EXERCISE PROMPT:
Repeat the records verbatim and leave the pictures out of your copy.
───
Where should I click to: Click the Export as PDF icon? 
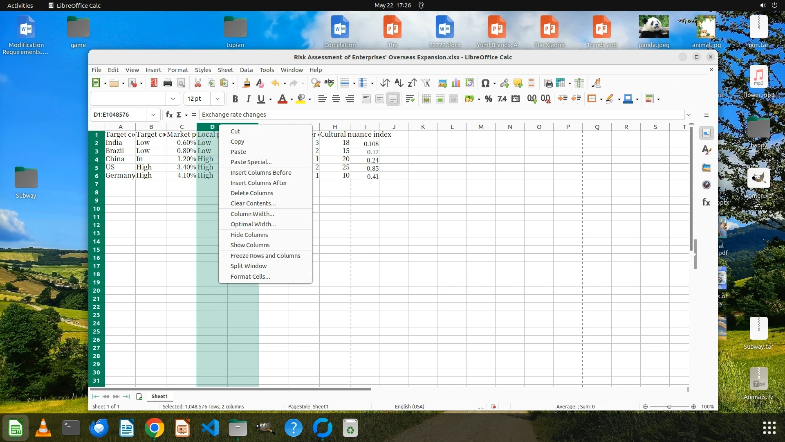pyautogui.click(x=154, y=83)
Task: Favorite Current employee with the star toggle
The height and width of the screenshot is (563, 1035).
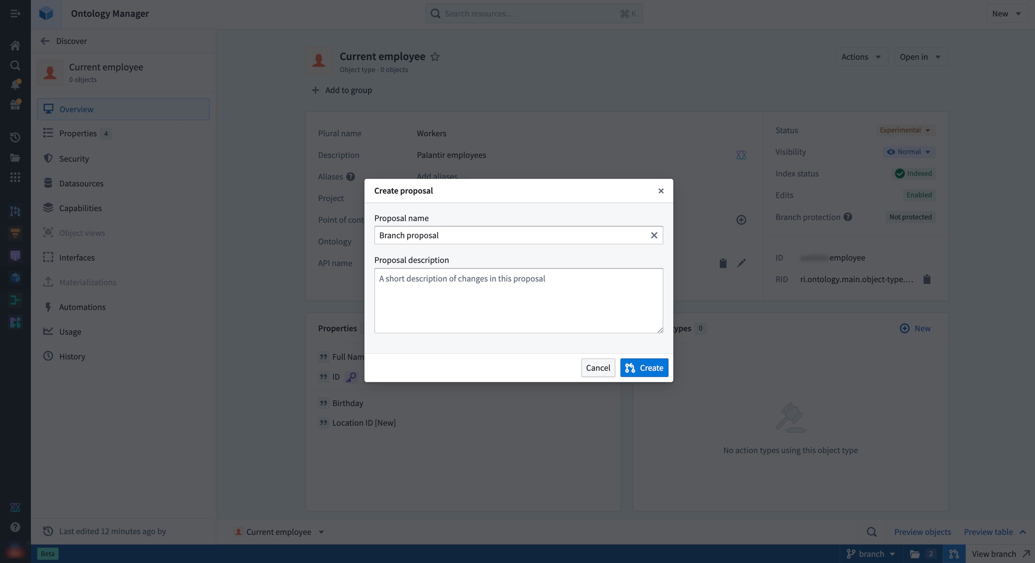Action: [435, 57]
───
RESPONSE TO THE TASK:
Where should I click to: Click the Export as PDF icon? 
pyautogui.click(x=154, y=83)
Task: Favorite Current employee with the star toggle
The height and width of the screenshot is (563, 1035).
Action: [435, 57]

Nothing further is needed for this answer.